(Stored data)
§

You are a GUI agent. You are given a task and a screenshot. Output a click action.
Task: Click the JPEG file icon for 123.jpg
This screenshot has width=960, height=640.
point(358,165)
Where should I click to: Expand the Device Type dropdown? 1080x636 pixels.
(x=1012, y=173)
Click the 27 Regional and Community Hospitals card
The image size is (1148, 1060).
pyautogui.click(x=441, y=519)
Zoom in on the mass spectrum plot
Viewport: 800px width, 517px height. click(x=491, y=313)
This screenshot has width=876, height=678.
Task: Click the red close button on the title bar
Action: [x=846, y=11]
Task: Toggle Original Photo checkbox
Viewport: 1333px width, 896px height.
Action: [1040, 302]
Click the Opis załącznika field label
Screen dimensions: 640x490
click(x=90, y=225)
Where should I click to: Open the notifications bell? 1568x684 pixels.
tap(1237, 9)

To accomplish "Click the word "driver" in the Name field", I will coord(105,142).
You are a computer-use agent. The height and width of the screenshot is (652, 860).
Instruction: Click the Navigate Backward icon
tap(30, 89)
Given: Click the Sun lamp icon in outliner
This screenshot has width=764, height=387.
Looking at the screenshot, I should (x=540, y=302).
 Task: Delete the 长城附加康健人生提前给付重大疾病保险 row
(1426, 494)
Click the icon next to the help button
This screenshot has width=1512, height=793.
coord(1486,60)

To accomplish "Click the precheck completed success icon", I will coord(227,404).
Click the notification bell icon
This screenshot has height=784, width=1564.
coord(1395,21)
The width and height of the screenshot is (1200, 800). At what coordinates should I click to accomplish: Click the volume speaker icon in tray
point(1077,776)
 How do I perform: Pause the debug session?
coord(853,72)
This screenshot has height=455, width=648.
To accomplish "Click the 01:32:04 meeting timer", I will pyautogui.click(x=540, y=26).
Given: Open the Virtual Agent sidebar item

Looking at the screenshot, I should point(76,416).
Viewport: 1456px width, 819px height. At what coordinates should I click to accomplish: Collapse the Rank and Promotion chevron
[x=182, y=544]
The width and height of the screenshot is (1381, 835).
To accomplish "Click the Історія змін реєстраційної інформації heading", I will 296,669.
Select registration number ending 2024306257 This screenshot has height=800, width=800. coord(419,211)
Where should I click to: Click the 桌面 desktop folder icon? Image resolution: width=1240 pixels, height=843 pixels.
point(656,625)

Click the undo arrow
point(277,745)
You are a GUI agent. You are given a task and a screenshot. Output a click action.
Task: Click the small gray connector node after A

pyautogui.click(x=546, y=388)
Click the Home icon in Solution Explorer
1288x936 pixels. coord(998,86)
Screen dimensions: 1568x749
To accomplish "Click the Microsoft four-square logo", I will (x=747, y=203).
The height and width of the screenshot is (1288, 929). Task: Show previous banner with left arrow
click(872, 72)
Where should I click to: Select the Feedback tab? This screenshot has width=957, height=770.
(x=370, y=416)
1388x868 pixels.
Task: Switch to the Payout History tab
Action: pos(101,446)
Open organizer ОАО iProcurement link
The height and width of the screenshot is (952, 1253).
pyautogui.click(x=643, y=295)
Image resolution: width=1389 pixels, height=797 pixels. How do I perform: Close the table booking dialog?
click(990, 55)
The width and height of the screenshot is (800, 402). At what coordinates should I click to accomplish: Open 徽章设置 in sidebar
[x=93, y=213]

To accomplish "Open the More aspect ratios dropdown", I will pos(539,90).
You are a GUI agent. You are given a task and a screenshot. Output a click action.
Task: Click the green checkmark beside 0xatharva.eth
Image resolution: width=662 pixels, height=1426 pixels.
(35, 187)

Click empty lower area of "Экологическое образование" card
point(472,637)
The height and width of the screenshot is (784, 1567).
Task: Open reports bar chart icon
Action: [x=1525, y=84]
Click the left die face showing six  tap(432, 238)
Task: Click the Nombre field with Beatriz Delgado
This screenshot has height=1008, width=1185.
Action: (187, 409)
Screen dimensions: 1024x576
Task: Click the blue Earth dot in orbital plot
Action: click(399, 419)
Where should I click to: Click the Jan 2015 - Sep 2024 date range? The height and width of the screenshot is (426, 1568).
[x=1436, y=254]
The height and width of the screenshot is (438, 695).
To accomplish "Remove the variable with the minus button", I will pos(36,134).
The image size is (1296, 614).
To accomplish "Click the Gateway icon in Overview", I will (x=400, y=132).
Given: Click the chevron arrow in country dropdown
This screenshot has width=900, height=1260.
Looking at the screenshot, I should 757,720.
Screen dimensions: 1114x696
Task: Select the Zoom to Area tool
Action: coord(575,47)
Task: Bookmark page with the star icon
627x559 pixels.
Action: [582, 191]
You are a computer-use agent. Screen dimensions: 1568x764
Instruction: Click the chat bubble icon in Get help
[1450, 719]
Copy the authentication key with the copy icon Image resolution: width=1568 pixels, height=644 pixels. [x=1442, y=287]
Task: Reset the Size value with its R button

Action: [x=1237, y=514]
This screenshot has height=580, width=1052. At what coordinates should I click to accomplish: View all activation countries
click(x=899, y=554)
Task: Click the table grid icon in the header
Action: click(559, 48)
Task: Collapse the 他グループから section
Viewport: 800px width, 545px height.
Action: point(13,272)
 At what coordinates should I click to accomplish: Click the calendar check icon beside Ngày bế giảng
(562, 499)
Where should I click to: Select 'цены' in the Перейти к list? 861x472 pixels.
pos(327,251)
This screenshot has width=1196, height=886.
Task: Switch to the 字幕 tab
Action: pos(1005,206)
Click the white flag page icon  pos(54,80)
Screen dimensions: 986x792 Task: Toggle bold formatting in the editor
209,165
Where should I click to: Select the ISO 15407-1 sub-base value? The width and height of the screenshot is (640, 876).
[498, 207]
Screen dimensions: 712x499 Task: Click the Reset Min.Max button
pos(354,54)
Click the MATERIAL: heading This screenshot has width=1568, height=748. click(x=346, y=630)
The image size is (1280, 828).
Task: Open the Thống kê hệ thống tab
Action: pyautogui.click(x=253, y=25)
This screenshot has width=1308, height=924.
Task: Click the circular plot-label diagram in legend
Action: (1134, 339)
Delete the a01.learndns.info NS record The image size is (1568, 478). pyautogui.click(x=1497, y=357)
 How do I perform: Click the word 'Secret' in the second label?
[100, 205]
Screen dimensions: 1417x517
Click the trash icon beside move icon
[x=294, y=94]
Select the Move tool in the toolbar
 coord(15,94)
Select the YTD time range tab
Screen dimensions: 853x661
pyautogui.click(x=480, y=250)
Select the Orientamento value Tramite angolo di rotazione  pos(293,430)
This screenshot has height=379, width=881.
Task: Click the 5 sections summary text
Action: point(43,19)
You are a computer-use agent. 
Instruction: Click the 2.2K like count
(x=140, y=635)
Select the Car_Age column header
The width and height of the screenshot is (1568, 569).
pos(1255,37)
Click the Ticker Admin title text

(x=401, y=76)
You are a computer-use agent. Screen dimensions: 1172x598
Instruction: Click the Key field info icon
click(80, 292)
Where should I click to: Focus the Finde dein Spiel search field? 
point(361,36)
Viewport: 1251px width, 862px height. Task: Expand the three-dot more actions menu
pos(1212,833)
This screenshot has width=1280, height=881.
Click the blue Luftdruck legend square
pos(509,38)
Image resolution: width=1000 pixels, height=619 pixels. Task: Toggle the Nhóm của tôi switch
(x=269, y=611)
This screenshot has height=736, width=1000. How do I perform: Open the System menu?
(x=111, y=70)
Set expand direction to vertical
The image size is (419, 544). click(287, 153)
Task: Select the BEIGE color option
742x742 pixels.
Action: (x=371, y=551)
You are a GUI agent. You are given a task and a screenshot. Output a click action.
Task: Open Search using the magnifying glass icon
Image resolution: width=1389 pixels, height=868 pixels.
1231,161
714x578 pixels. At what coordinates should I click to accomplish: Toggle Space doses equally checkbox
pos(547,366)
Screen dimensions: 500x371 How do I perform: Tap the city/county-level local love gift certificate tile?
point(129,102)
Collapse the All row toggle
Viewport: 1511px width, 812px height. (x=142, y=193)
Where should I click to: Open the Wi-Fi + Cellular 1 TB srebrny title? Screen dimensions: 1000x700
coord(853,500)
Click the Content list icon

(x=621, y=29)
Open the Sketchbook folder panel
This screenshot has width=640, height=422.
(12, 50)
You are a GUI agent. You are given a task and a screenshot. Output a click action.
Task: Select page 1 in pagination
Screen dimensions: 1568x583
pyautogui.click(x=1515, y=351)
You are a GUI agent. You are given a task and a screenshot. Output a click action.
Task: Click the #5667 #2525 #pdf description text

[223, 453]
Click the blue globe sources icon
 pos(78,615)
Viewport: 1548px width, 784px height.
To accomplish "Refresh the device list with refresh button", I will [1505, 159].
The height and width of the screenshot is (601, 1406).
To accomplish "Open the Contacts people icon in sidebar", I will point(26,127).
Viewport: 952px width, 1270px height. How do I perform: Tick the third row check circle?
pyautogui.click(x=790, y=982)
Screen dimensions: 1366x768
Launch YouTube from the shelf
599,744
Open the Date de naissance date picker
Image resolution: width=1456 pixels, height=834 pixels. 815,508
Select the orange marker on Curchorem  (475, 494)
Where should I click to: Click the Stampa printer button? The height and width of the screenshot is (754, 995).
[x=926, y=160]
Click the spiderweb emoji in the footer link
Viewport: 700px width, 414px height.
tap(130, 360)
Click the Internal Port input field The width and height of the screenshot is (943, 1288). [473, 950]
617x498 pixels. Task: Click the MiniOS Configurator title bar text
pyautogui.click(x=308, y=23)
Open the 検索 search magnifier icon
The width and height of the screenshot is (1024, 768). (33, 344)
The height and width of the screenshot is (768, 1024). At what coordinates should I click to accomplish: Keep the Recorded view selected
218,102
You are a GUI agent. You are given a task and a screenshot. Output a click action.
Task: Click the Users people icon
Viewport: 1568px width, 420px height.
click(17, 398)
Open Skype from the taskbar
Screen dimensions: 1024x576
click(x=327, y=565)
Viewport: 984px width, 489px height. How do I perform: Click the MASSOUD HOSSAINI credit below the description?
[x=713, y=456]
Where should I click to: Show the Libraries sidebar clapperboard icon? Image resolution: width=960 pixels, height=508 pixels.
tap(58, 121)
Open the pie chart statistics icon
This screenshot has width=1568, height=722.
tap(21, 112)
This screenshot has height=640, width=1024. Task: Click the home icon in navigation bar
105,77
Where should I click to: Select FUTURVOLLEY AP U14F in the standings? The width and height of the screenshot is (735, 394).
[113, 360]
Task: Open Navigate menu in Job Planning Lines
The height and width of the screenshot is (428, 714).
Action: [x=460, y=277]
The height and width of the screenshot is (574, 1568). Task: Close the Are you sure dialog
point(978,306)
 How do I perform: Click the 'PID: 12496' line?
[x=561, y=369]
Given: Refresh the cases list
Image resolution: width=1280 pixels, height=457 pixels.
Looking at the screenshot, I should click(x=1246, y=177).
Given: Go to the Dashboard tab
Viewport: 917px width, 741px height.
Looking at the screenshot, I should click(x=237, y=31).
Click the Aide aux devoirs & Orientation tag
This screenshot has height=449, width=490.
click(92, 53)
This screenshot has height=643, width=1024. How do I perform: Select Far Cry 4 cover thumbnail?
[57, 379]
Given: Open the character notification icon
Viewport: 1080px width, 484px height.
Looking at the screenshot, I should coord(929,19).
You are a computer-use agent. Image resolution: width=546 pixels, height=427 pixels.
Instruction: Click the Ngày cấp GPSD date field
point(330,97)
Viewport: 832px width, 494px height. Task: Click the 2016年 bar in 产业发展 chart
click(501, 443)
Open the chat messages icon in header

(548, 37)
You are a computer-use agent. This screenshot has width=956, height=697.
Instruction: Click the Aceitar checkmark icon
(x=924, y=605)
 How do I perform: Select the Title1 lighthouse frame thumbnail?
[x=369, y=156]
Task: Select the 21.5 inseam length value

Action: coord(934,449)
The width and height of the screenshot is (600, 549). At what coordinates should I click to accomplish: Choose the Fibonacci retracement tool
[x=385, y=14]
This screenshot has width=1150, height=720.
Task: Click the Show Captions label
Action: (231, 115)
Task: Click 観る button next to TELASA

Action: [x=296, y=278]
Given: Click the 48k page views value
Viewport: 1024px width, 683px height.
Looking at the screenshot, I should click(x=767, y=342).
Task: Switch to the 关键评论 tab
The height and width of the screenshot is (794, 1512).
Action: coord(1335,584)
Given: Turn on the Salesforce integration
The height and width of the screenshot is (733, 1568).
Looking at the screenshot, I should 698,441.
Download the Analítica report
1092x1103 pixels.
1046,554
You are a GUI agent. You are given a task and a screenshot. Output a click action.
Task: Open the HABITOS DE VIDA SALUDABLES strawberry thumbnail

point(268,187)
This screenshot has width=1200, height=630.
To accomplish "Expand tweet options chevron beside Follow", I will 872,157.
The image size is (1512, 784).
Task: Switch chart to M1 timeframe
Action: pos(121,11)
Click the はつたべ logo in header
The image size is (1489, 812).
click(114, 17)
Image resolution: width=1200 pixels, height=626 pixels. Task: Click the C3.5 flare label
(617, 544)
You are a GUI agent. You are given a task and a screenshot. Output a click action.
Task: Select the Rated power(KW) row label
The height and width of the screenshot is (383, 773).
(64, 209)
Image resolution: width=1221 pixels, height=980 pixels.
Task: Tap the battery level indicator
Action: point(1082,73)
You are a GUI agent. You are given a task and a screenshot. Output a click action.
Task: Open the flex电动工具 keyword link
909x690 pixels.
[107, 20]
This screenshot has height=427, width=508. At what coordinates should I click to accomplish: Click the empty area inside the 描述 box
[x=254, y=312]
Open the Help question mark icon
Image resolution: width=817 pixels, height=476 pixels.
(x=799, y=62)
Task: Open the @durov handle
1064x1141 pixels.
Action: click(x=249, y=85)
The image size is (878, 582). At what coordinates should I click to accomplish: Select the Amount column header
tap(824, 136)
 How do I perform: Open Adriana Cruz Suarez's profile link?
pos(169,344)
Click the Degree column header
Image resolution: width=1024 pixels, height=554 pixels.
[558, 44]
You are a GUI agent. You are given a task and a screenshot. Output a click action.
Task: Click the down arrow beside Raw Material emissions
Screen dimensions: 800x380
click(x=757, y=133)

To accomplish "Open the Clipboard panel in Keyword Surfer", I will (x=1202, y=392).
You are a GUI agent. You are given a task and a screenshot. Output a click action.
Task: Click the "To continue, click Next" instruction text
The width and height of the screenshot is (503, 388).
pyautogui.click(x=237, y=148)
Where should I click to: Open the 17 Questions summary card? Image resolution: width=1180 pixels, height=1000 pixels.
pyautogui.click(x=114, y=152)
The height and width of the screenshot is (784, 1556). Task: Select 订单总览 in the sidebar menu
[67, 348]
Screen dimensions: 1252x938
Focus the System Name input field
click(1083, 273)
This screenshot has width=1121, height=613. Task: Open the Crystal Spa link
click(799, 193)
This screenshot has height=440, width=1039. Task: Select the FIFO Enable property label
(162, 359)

§

TASK STATEMENT: Which lines of the data hold the string "logo"? Return each of them.

FINISHED EXERCISE:
To accomplish "Click the Microsoft four-square logo", I will (x=747, y=203).
Click the はつたべ logo in header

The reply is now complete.